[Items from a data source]
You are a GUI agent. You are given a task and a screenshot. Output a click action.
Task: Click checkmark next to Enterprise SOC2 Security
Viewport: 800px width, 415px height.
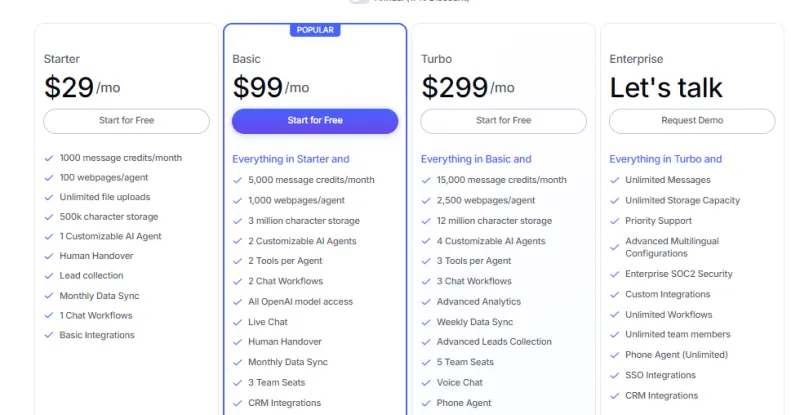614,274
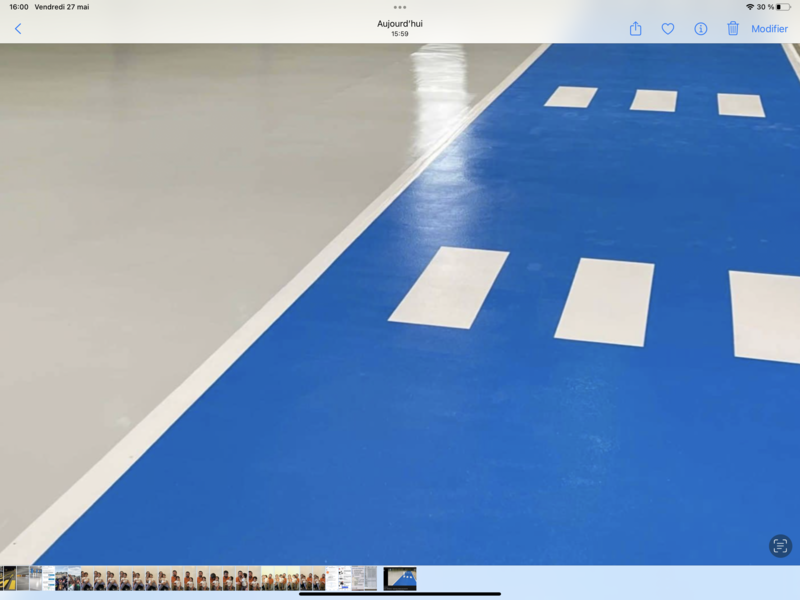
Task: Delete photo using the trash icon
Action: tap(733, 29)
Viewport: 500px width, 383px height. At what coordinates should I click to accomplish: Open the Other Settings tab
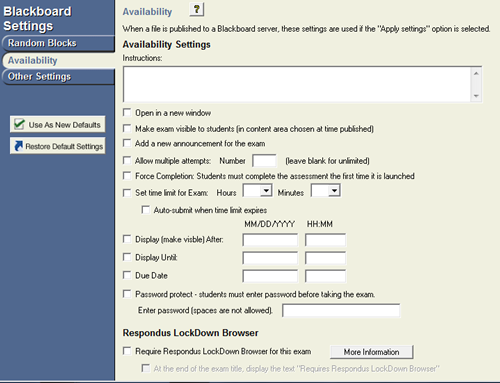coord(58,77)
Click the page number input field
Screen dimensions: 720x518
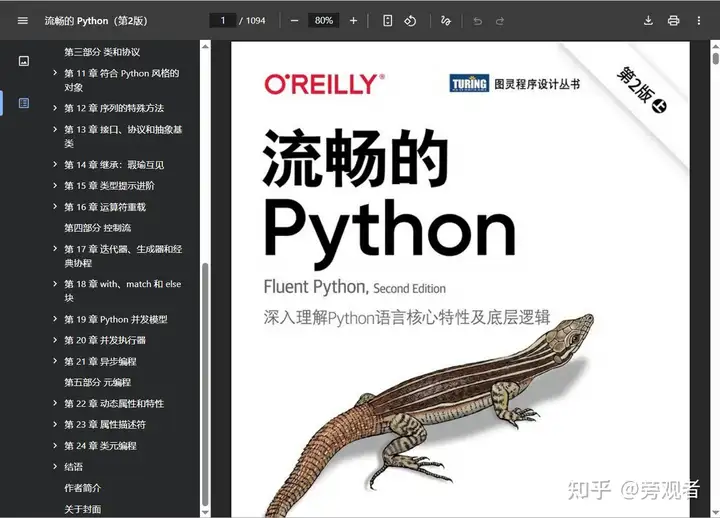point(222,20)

Task prompt:
Reproduce the data verbatim and omit each image.

Solution to this problem:
You are a GUI agent. You are given a task and a screenshot. Output a click action.
Task: Click checkmark next to Enterprise SOC2 Security
Viewport: 800px width, 415px height.
614,274
Task: Delete photo using the trash icon
Action: tap(733, 29)
Viewport: 500px width, 383px height. At what coordinates should I click to accomplish: Open the Other Settings tab
coord(58,77)
Click the page number input field
Screen dimensions: 720x518
point(222,20)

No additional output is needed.